[Opening Entries provided section]

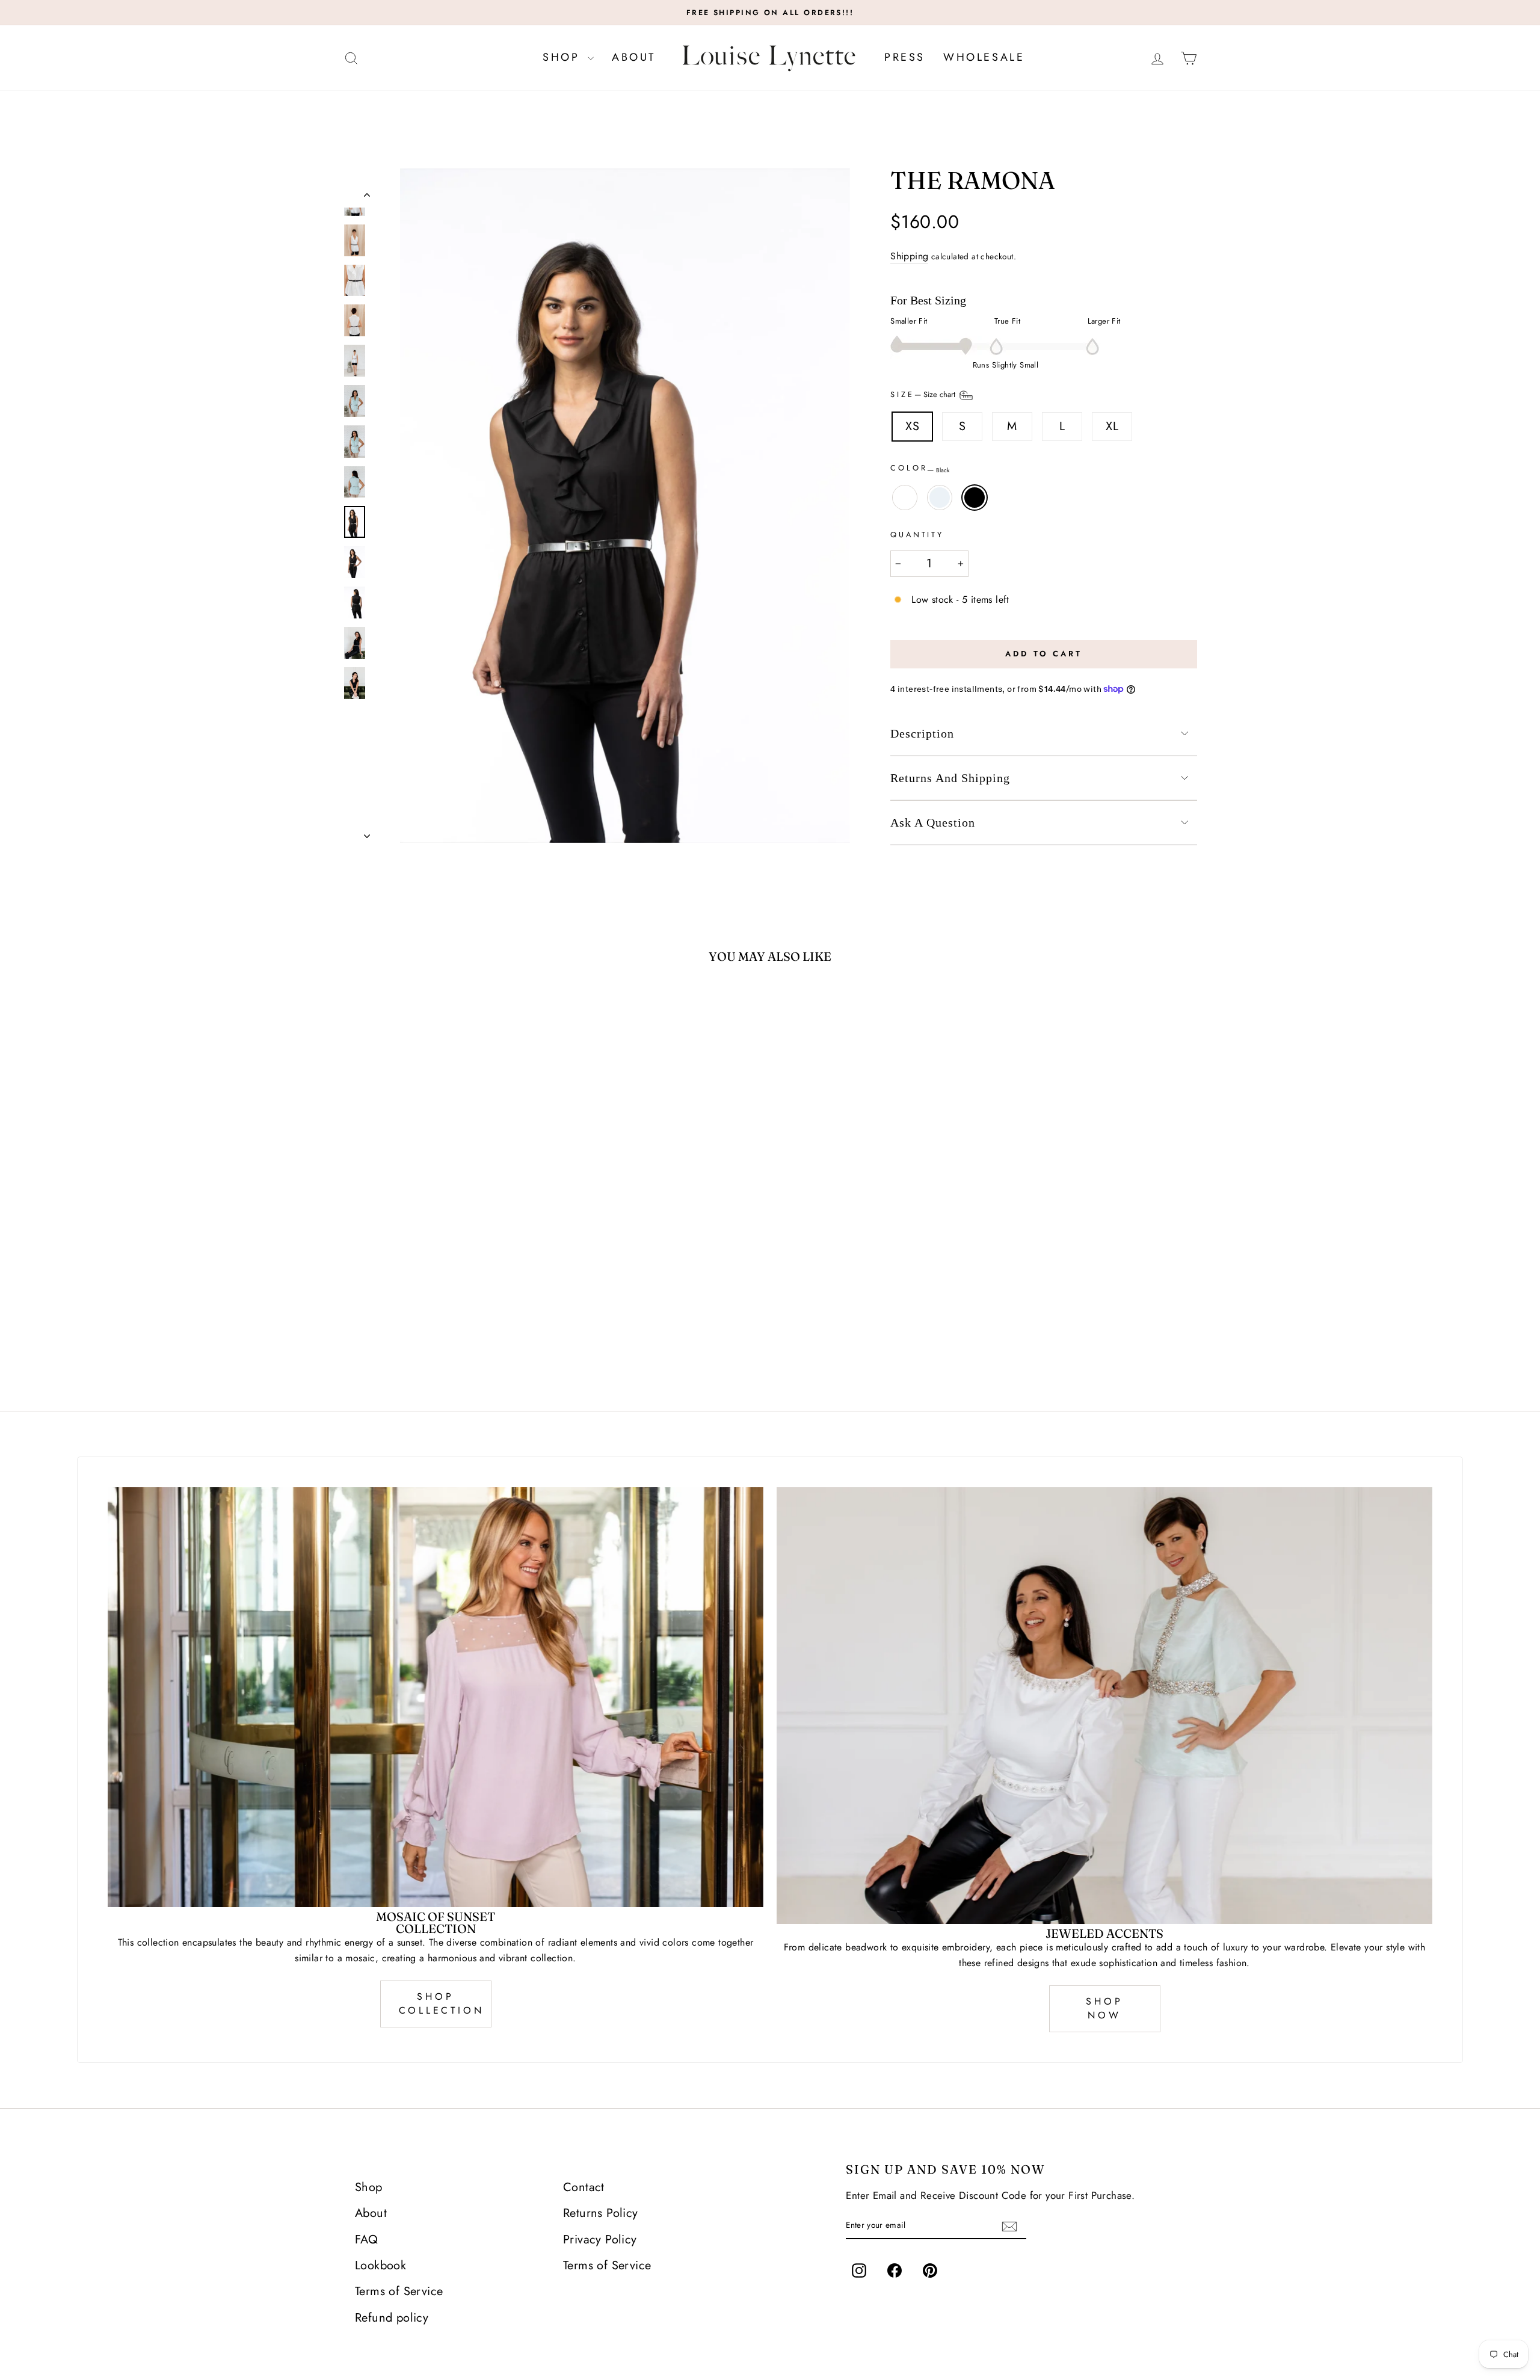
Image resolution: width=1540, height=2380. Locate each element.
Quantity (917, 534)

[Closing Entries provided section]
[Opening Entries provided section]

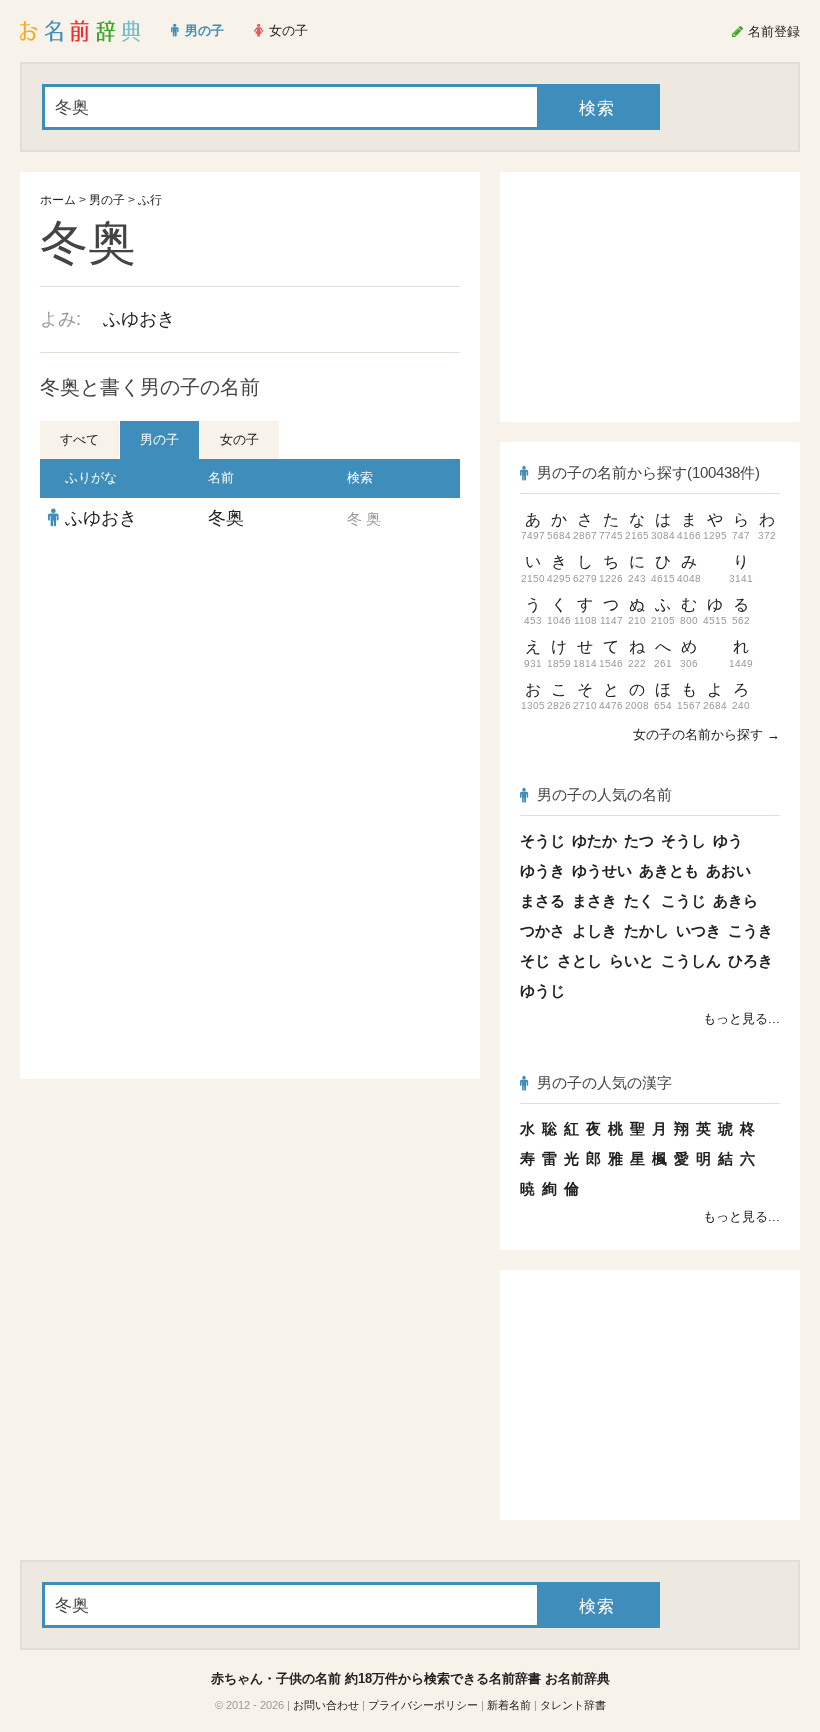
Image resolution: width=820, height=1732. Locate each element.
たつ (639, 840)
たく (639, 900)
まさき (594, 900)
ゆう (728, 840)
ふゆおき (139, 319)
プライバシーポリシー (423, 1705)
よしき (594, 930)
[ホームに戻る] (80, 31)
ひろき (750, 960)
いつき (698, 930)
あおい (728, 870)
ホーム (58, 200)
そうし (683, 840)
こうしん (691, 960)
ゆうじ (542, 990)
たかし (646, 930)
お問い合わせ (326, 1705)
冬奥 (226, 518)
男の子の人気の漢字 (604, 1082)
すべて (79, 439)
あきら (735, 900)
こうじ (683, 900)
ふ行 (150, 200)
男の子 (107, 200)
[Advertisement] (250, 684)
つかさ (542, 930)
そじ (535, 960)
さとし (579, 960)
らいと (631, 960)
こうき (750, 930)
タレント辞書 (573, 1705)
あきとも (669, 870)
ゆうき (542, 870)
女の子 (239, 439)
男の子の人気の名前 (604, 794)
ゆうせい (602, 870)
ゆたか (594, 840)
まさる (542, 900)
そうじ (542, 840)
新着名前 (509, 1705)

[Closing Entries provided section]
[Opening Entries provided section]

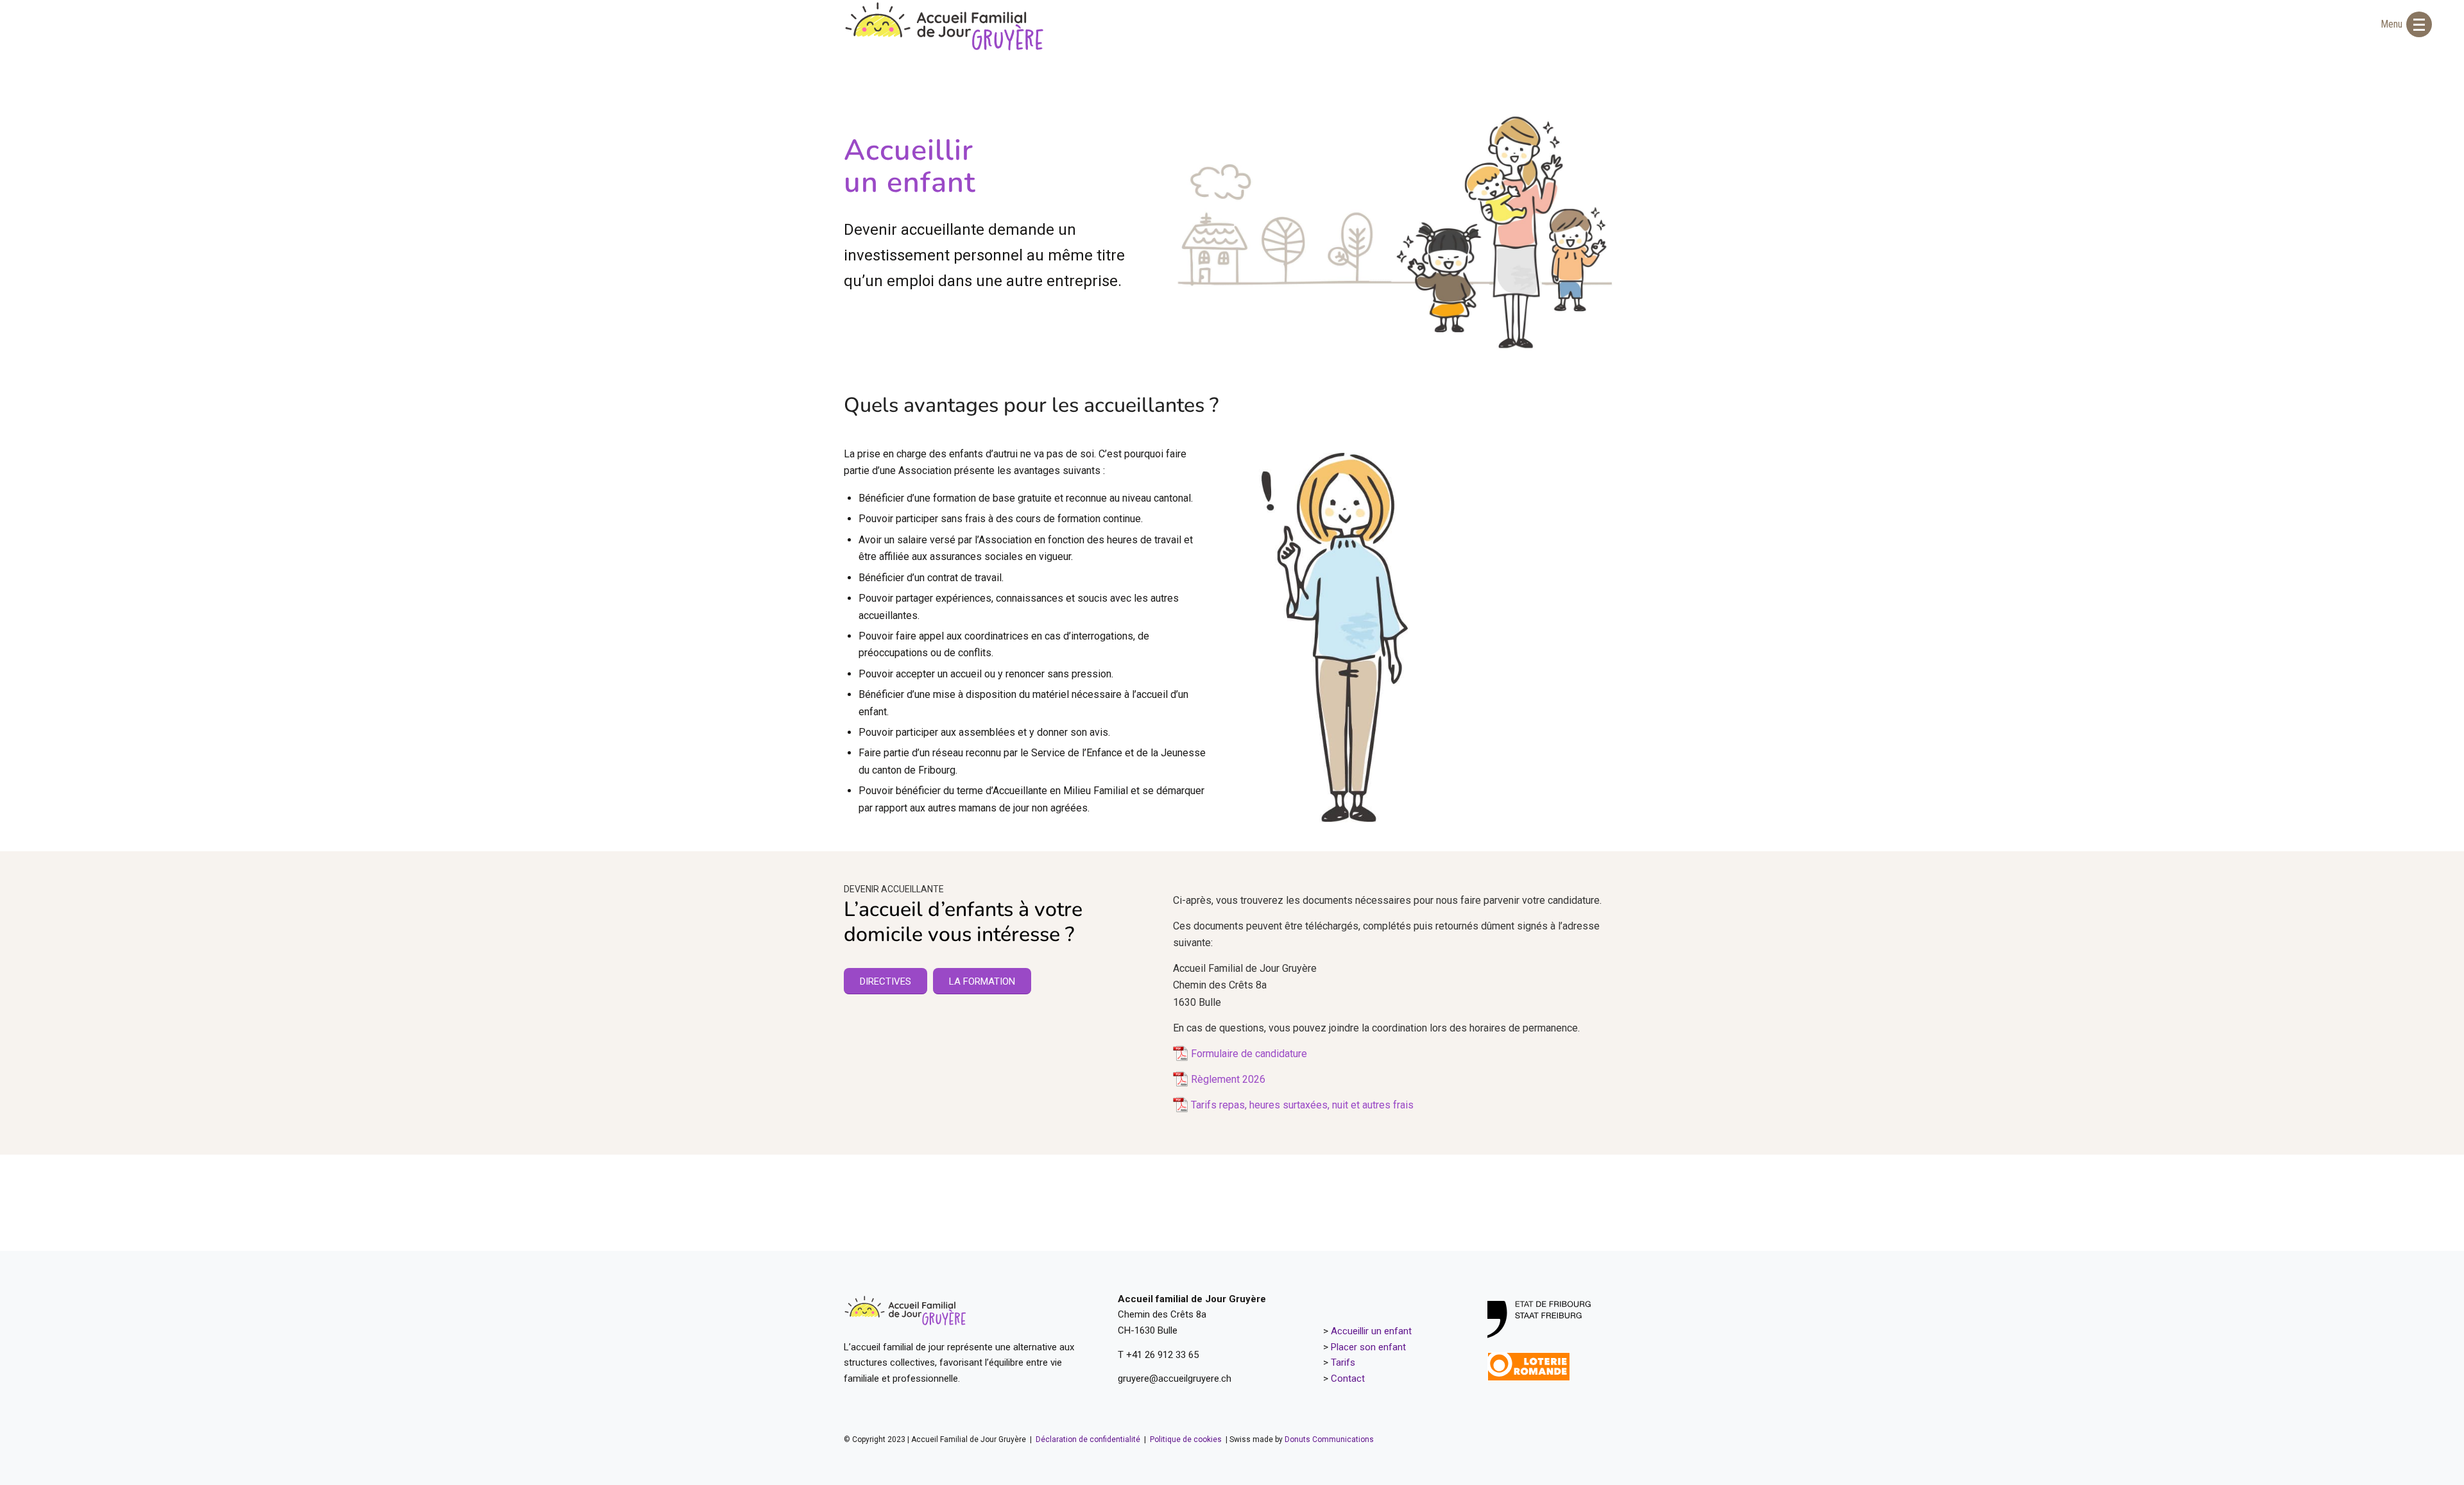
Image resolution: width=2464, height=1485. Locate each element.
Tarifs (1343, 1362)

[Closing Entries provided section]

--- What to work on ---
Show, from the records above, every line that includes "resolution".

--- Reply to the task ---
Image resolution: width=1540, height=2380. Locate each element.
Image resolution: width=820, height=1732. Locate each element.
Image resolution: width=2464, height=1485. Locate each element.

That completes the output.